PART II - Dusty Baker's Cubs:
Employee-Centered Management  

In the previous entry, I kicked off this multi-part discussion of Dusty Baker's 2004 Chicago Cubs, an insightful reader's concerns and questions, and asserted that employee-centered management is, in execution, more complex than just employee-centered or not so. There are other twists that go along with it that can give the the basic approach a lot of different textures. These twists require a manager's attention because the employee-centered approach, while universal in baseball and another handful of cutting-edge endeavors, is one most employees haven't experienced much.

In this post, I'll discuss one of those variables and the reader's question about the Cubs that relates to it.

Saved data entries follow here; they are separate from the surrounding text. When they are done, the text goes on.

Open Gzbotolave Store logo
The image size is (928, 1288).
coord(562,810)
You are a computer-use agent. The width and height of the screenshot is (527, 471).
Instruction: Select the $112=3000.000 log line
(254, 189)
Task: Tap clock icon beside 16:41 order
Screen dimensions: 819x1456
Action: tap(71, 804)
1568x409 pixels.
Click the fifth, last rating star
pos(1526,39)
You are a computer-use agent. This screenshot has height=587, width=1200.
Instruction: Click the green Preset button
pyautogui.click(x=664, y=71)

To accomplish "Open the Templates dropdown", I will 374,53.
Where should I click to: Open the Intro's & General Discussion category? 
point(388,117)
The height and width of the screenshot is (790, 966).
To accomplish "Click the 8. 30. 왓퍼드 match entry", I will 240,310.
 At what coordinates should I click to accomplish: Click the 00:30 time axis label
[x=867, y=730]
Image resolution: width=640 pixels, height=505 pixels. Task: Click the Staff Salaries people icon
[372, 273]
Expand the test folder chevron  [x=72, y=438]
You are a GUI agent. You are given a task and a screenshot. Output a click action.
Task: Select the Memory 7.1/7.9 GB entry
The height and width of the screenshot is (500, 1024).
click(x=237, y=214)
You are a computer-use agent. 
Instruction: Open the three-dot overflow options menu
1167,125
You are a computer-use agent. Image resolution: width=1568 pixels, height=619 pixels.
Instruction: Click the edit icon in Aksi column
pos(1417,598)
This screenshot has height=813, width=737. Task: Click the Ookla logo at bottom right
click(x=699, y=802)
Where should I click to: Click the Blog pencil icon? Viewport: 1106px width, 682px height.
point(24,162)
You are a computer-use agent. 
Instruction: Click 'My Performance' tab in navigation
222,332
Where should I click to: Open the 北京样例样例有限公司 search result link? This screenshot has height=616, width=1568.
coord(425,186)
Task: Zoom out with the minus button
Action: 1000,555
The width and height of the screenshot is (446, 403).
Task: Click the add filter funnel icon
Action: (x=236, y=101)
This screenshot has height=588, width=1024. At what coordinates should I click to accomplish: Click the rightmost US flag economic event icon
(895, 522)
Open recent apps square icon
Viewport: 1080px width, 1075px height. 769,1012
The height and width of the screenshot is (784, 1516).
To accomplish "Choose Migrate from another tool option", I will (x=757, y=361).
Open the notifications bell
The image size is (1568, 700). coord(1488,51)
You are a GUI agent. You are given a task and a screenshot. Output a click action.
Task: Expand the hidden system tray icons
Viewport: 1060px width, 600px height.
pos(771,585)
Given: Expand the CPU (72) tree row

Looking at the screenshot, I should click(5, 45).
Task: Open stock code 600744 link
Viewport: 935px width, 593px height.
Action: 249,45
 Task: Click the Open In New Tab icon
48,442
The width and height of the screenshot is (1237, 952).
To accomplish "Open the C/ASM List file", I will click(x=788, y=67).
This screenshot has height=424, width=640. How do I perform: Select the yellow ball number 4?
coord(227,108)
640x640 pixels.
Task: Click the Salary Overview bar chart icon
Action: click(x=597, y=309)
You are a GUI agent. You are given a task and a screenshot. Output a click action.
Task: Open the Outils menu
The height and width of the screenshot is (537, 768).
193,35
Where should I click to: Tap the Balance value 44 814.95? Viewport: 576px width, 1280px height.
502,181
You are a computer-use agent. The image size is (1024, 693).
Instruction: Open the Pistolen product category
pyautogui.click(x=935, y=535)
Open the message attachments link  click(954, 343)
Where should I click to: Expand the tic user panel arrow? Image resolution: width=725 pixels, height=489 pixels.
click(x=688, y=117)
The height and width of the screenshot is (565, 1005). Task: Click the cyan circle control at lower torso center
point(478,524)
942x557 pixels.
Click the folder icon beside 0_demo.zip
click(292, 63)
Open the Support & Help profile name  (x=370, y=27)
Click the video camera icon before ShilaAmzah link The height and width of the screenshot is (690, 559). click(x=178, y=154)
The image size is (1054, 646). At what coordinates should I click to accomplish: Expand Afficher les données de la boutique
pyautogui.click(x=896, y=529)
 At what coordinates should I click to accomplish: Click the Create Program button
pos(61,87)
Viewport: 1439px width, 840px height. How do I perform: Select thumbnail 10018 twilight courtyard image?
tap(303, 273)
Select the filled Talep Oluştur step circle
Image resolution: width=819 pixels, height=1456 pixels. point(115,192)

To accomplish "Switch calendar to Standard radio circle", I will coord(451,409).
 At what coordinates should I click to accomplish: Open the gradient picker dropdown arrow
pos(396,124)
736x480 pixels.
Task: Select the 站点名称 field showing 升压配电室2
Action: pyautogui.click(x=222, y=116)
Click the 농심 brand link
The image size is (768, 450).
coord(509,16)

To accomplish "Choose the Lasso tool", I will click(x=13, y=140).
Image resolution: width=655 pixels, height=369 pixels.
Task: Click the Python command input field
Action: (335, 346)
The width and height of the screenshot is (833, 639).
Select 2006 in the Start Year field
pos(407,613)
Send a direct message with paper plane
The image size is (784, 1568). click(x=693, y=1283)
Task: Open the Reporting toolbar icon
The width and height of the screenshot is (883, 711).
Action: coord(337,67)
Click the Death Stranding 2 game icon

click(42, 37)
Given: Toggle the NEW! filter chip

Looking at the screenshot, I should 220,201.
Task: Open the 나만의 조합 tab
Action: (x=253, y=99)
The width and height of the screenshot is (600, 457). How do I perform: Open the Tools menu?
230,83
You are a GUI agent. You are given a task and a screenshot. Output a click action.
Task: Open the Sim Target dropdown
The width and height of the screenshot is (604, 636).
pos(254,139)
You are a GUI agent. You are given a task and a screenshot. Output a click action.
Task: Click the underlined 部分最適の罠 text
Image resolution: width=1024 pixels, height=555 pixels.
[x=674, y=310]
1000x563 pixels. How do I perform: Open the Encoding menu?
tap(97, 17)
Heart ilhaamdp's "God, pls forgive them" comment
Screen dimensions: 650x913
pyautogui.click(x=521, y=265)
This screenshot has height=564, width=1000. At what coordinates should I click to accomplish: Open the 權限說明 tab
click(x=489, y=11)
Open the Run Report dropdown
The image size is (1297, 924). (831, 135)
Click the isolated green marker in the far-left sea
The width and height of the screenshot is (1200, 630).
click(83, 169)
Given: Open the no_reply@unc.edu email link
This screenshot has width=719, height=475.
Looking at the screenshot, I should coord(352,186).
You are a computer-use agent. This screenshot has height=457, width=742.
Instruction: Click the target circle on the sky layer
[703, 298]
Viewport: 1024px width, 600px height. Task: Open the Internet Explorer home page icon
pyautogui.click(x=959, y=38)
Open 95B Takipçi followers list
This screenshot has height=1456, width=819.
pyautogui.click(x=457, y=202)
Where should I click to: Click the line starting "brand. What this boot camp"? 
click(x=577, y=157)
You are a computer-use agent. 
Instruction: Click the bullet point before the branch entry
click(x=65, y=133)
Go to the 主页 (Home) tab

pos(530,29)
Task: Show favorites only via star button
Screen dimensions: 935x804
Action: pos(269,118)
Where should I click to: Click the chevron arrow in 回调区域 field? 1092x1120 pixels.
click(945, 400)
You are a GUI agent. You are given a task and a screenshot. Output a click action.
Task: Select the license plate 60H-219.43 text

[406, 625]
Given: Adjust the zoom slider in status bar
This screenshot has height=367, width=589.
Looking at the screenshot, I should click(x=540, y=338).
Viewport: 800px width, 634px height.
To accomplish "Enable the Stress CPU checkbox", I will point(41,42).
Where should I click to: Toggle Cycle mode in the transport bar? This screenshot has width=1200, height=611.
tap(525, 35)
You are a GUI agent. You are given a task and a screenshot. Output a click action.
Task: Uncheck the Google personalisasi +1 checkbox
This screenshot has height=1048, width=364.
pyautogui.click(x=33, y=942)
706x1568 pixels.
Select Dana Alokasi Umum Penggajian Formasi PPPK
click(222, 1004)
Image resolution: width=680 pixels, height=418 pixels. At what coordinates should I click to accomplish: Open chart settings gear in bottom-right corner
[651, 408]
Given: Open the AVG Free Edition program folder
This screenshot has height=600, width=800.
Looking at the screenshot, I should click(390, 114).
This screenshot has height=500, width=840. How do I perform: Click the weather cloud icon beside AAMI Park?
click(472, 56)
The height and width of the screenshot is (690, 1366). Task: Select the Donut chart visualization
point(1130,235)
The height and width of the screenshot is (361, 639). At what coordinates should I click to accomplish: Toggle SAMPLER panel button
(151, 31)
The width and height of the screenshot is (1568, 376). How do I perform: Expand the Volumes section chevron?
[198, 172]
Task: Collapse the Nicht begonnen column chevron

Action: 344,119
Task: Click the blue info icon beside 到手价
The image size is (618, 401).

THE PATERNALISTIC / MATERNALISTIC <-----> EGALITARIAN SCALE
THE RESULTS-FOCUSED <-----> HARMONY-FOCUSED SCALE

There are a broad range of employee-centered management approaches and one of the things that differentiates them is how egalitarian or parental each is.

A parental model creates an environment that is nurturing but prescribed. The rules are designed to benefit all, but rules there are and they are meant to be followed for the good of the employee, the department and the organization. The egalitarian model, in contrast, empowers employees to varying degrees. At the extreme egalitarian end of the scale, employees are empowered to do anything not explicitly prohibited.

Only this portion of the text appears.